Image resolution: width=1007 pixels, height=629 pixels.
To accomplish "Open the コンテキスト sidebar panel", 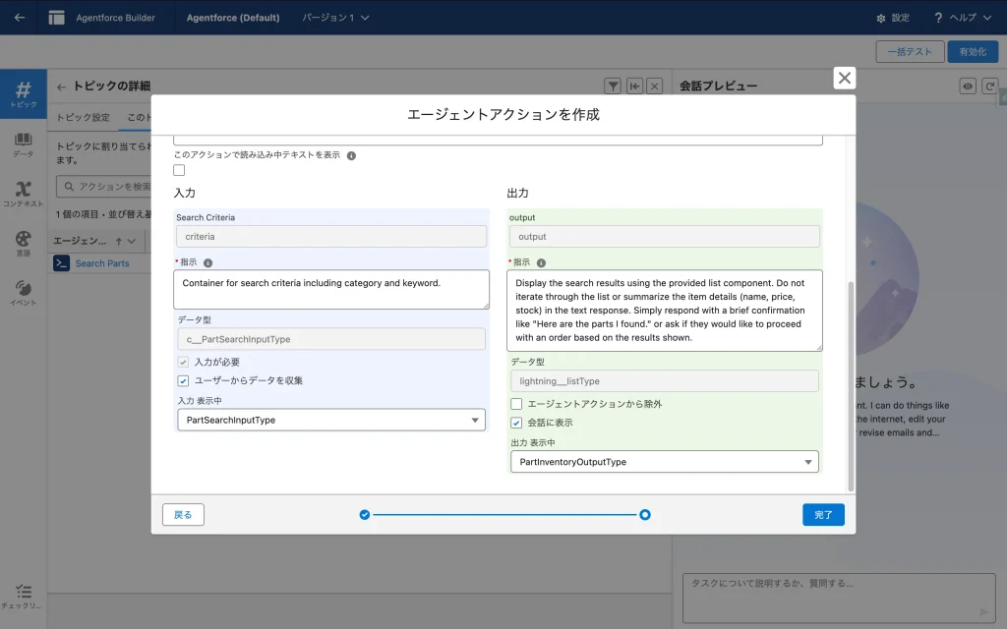I will pos(24,194).
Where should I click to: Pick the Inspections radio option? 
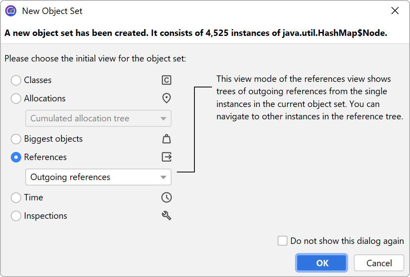click(x=16, y=216)
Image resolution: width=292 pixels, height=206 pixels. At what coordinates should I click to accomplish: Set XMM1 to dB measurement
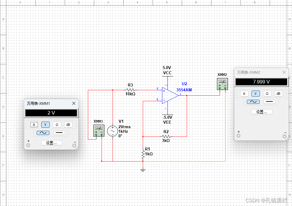[x=68, y=125]
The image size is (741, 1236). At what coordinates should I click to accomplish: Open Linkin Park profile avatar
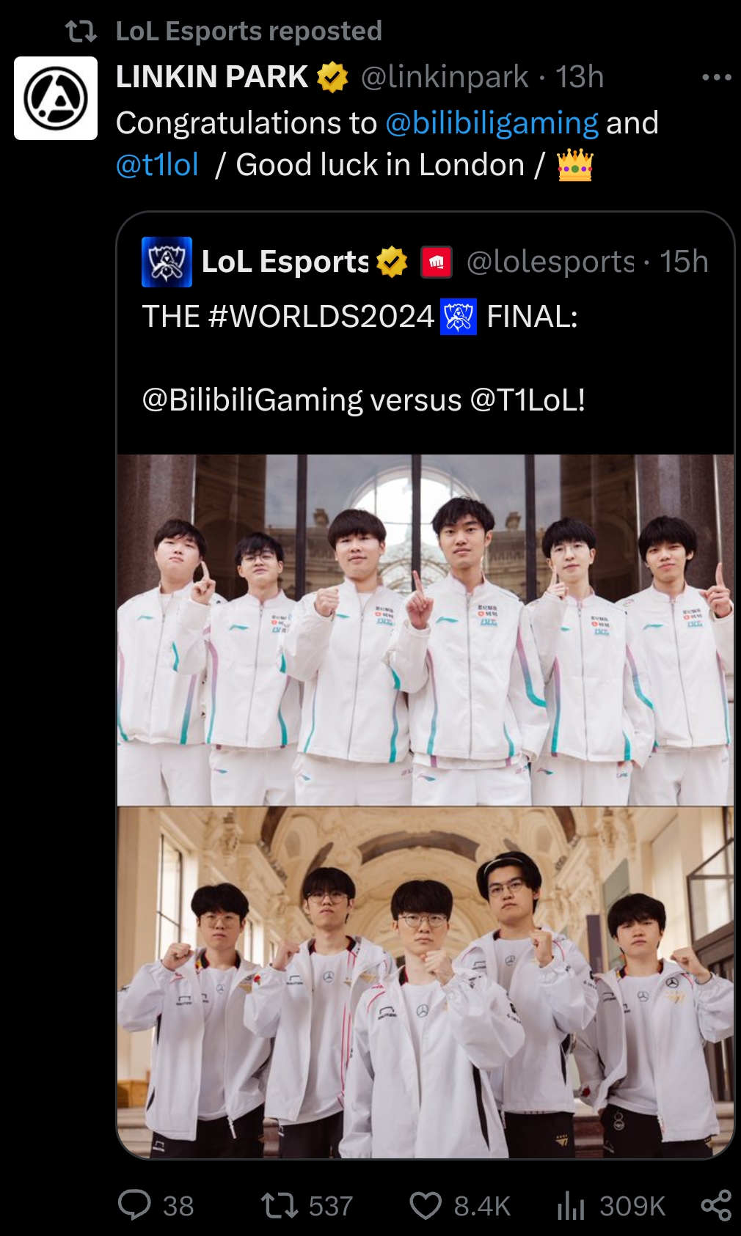(x=56, y=98)
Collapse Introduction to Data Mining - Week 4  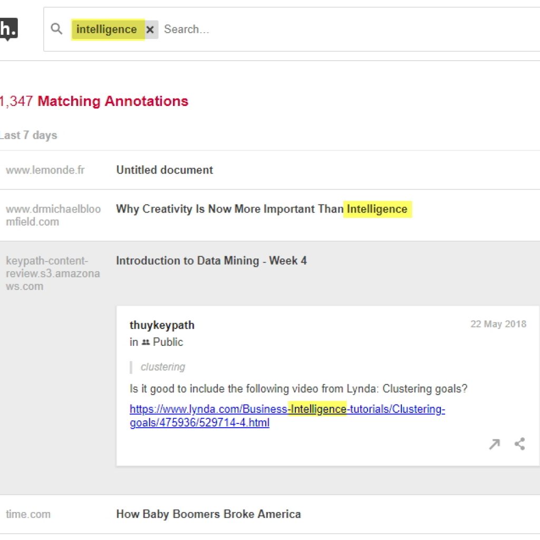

- - -

→ **WHAT THIS TASK INVOLVES**
Starting at the line that contains "The image size" and continuing through the last line, can you write those lines again with "avatar" changed to "icon" and nothing else altered? Omit the pictures.

→ **THE OUTPUT**
The image size is (741, 1236). At what coordinates should I click to accomplish: Open Linkin Park profile icon
(x=56, y=98)
Collapse Introduction to Data Mining - Week 4  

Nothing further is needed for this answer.